21Pour conclure, je rappelle que l’inachèvement ne relève pas exclusivement d’une posture auctoriale féminine, et que tous les romans d’émigration écrits par des femmes ne demeurent pas ouverts. Toutefois, les femmes écrivains s’écartent souvent du roman sentimental pour faire la place à une vision plus lucide et plus audacieuse du devenir féminin en ces temps troubles. Les enjeux auxquels sont confrontées les héroïnes relèvent de conflits intérieurs, identitaires, moraux qu’elles cherchent à résoudre à partir de leur statut de femmes émigrées, dans un rapport de transition de soi à soi. Ce positionnement auctorial au féminin diffère de celui des romanciers qui mettent plutôt l’accent sur le rapport entre crise identitaire et crise politique, comme on a pu le voir dans les exemples évoqués plus haut.
22L’article présent s’inscrit dans le cadre d’une étude sur l’écriture féminine du roman d’émigration. Sans prétendre à l’exhaustivité, j’ai proposé de tracer l’une des possibilités poétiques qui caractérise l’émergence et la prise de conscience d’une voix auctoriale reliée à l’expérience à la fois douloureuse et émancipatrice de l’émigration et de l’exil. Douloureuse parce que l’effondrement d’un monde représente une catastrophe personnelle et collective.
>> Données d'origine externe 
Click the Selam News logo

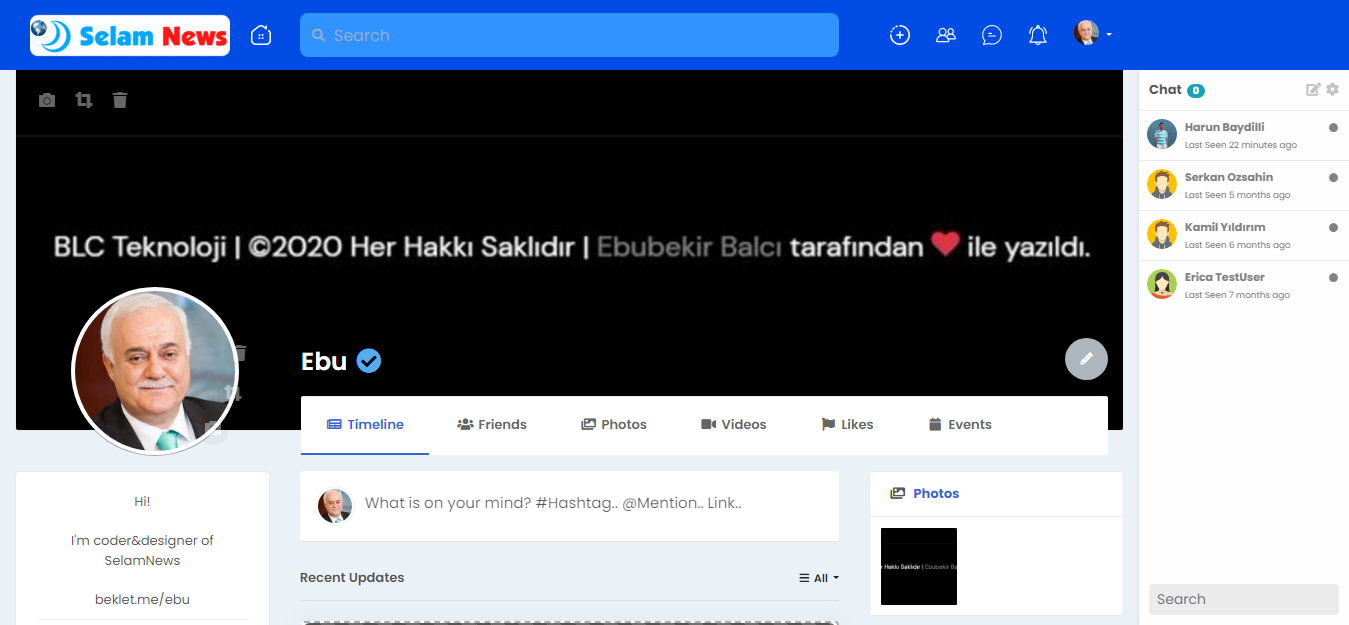click(x=130, y=35)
Emancipatrice parce que les passages géographiques transforment les individus, parce les désillusions sont source de renaissance, parce que le scepticisme enrichit la pensée. Dans les textes évoqués ici, l’inachèvement n’exprime pas uniquement la difficulté de raconter une actualité en devenir. Sous ses formes diverses, parfois partielles, parfois obliques, l’inachèvement pose la question de déplacements et de circulations dans un monde en mouvement, il participe de l’exploration d’un sujet féminin dont l’errance devient une expérience libératrice.